In both simple and multiple regresion, then so long as there is an intercept term fitted in the model, the $R$ between $Y$ and $\hat Y$ is simply the square root of the coefficient of determination $R^2$ (often called "proportion of variance explained" or similar). In the case of simple linear regression specifically, then $R^2 = r^2$ where I am writing $r$ for the correlation between $X$ and $Y$, and $R^2$ could represent either the coefficient of determination of the regression or the square of the correlation between $Y$ and $\hat Y$. Since $-1 \leq r \leq 1$ and $0 \leq R \leq 1$, this means that $R = |r|$. So for example, if you get a correlation between $X$ and $Y$ of $r=-0.7$ then the correlation between $Y$ and the fitted $\hat Y$ from the simple linear regression $Y = \hat \beta_0 + \hat \beta_1 X$ would be $R = 0.7$ and the coefficient of determination would be $R^2 = 0.49$ i.e. almost half of variation in the response would be explained by your model.

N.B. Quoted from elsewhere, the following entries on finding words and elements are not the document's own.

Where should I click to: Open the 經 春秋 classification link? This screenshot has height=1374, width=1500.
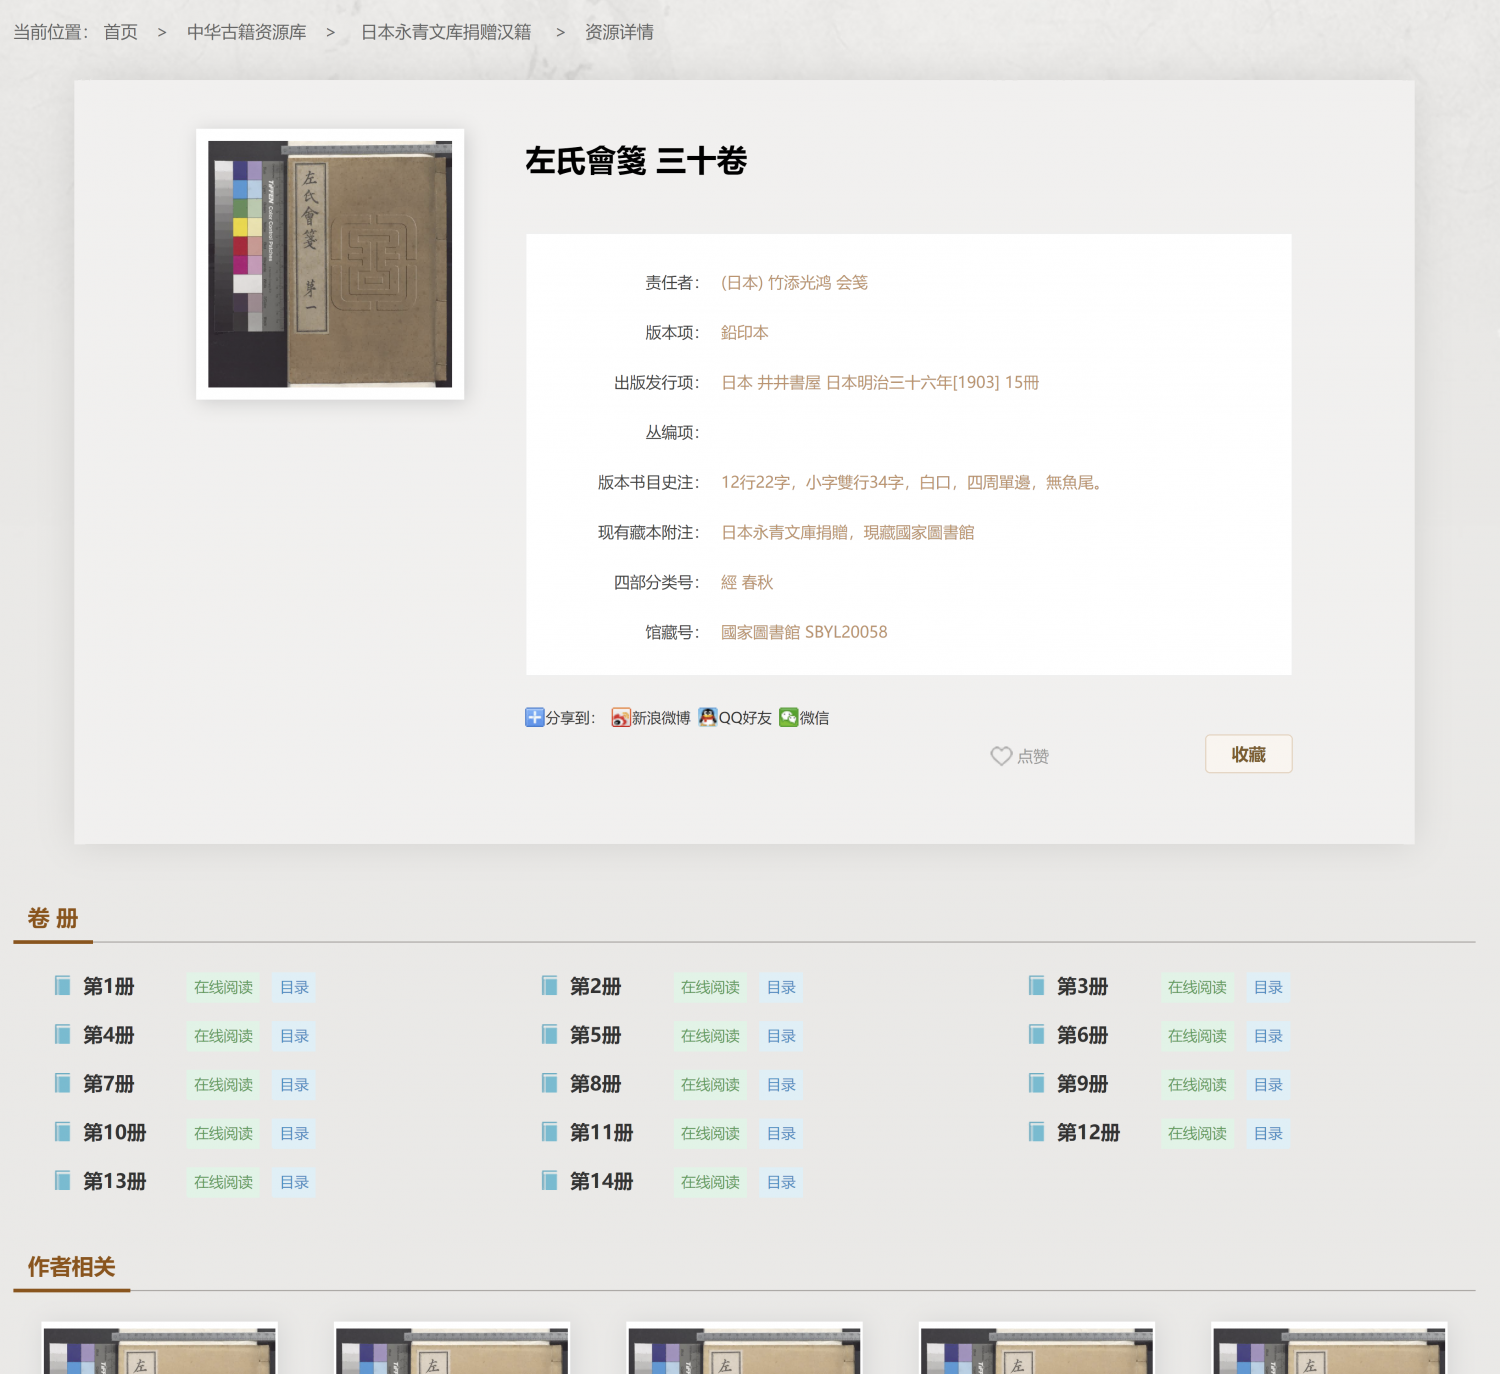747,582
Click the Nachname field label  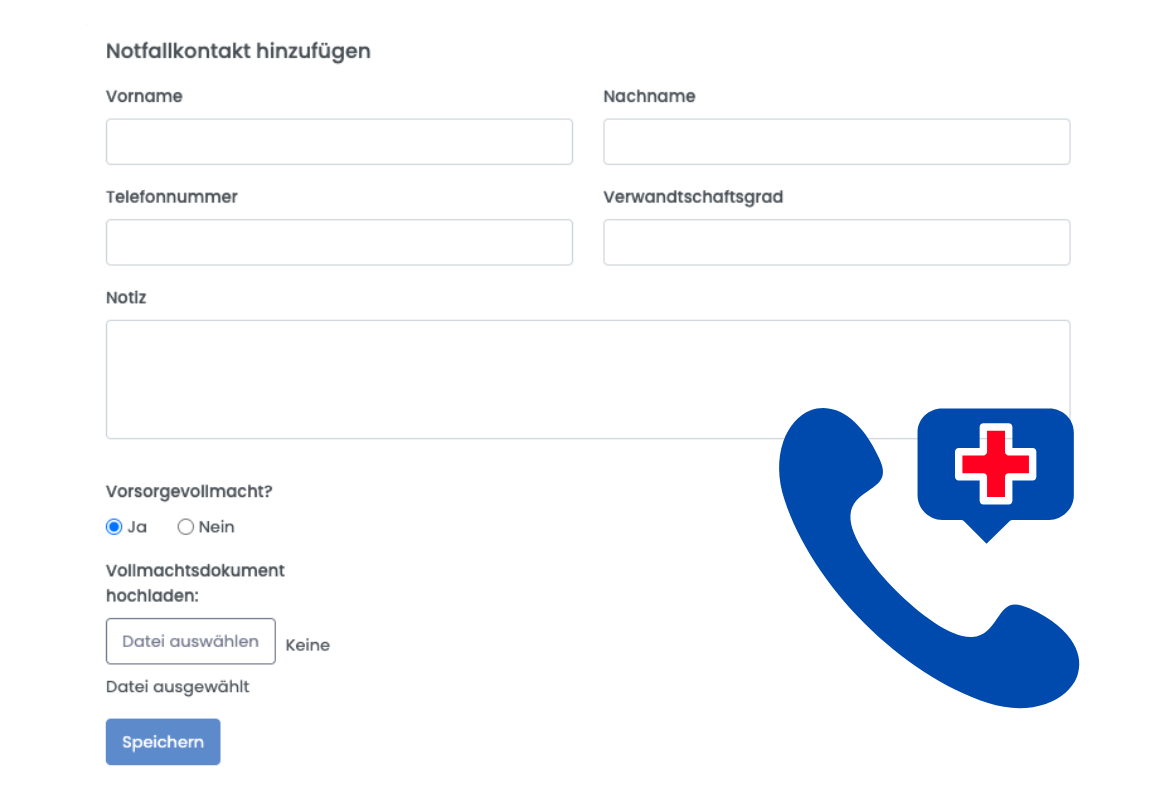(650, 96)
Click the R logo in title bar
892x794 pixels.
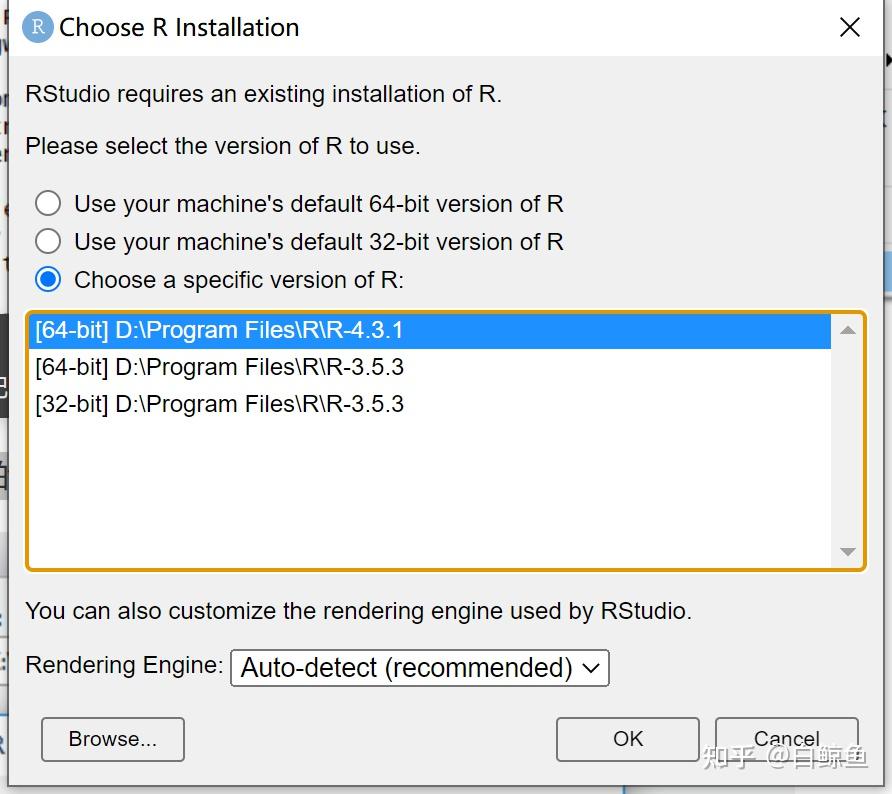pyautogui.click(x=37, y=27)
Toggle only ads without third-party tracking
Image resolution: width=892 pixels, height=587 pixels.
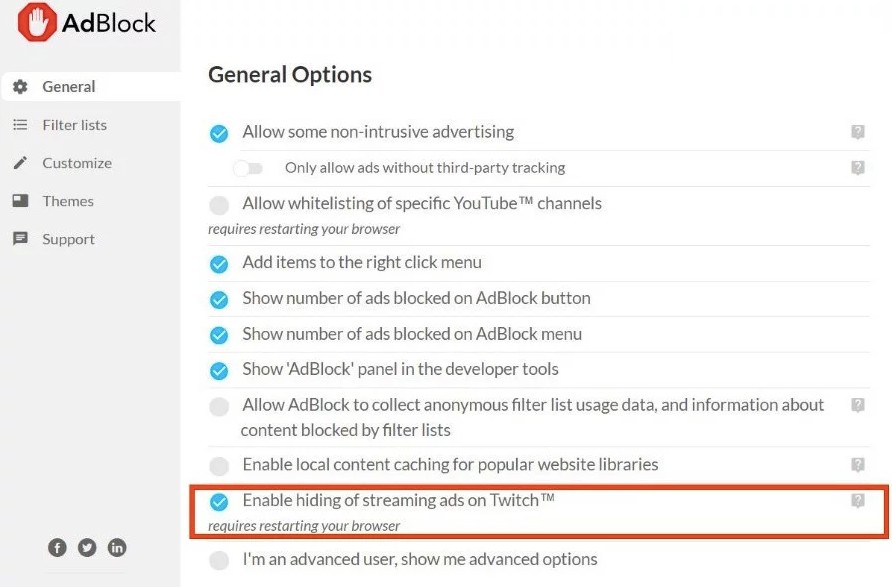coord(248,168)
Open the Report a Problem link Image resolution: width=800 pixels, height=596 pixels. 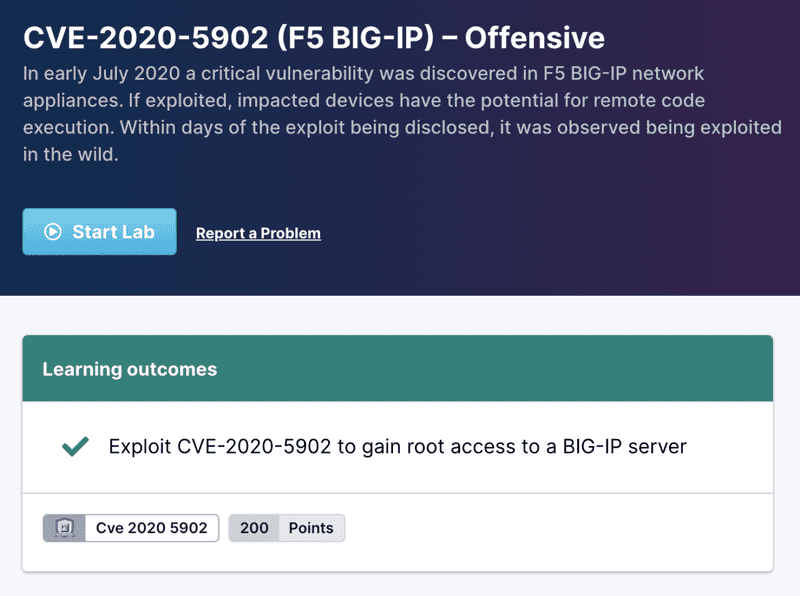pyautogui.click(x=258, y=233)
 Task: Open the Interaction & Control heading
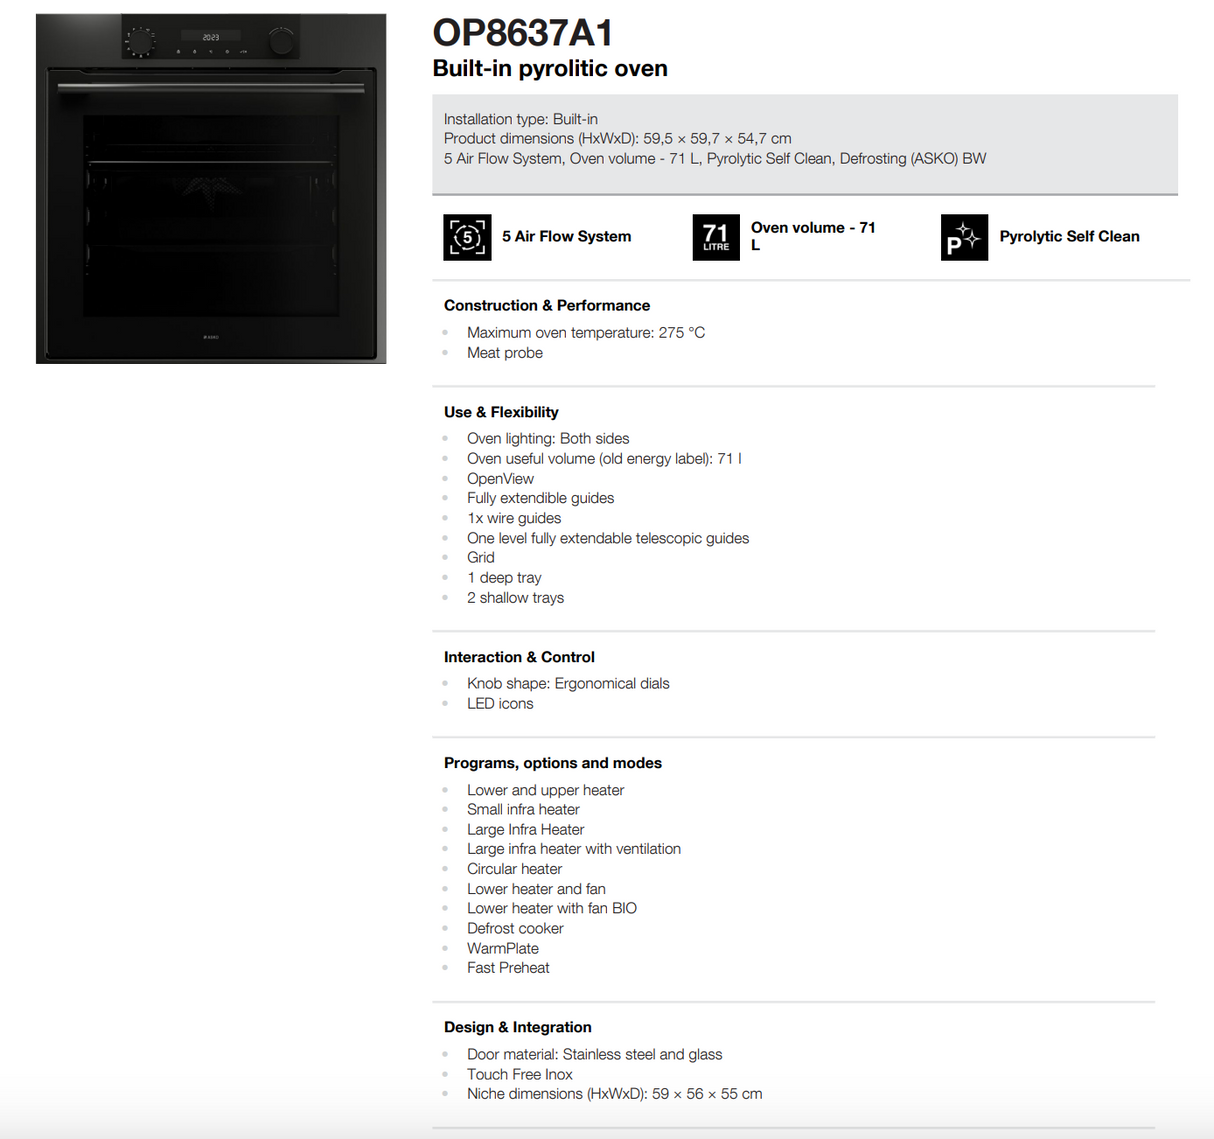(519, 657)
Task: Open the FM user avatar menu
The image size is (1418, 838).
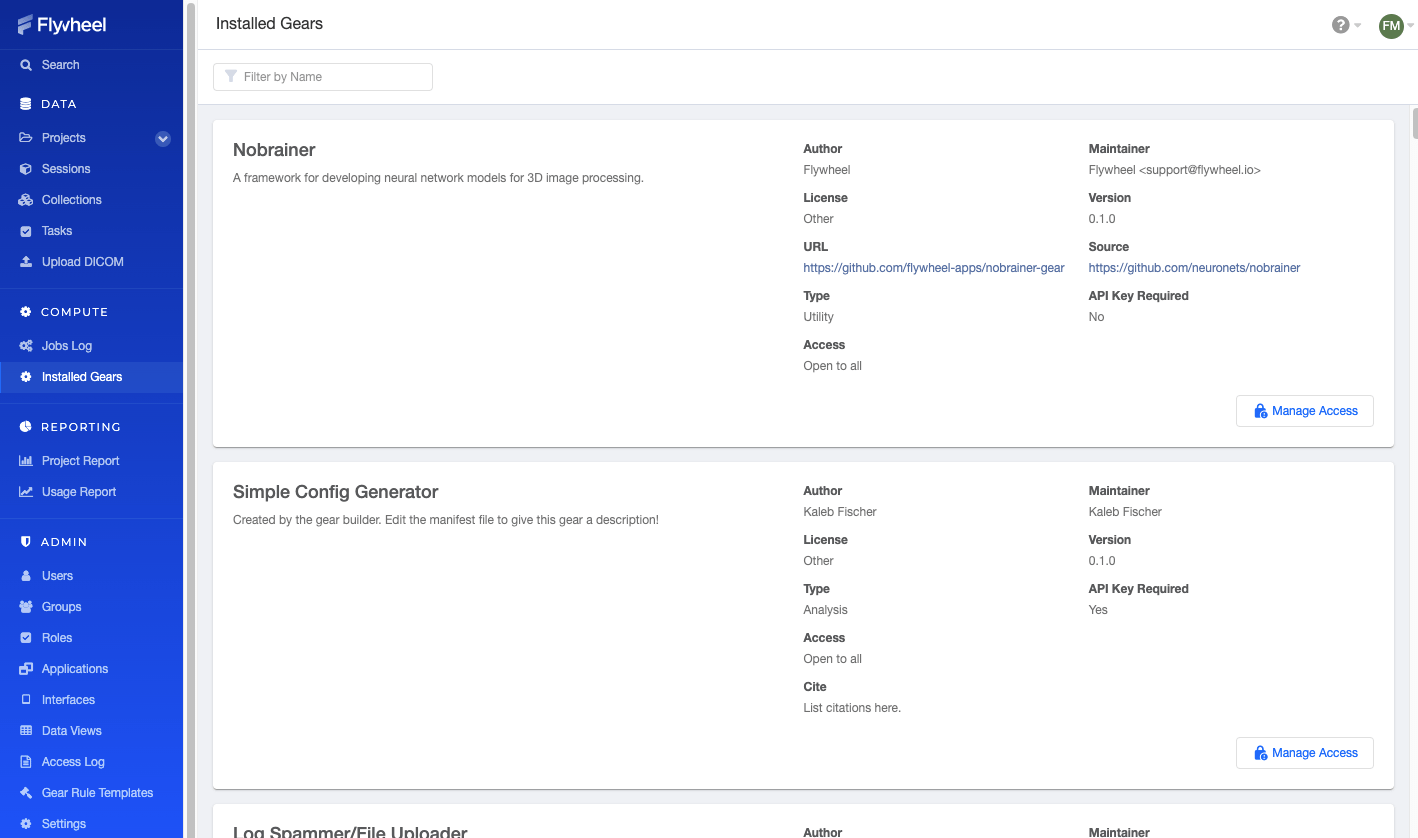Action: (x=1391, y=26)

If no intercept term was included in the model, then the symbol $R^2$ is ambiguous. It is usually intended as the coefficient of determination, but this will generally be calculated in a different way to usual, so take care when reading the output from your statistical software. Then it is no longer the same as the square of the multiple correlation $R$, nor in the bivariate case will it equal $r^2$! Indeed the coefficient of determination can even become negative when an intercept term is excluded, in which case "R-squared" is clearly a misnomer.

$(*)$ It's possible for the correlation between $y$ and $\hat y$ to become negative if no intercept term is included, e.g. $\{(0,2), (1,0), (2,1)\}$ has OLS best-fit $\hat y = 0.4x$ without an intercept, and $\text{Corr}(y, \hat y) = \text{Corr}(x,y) = -0.5$.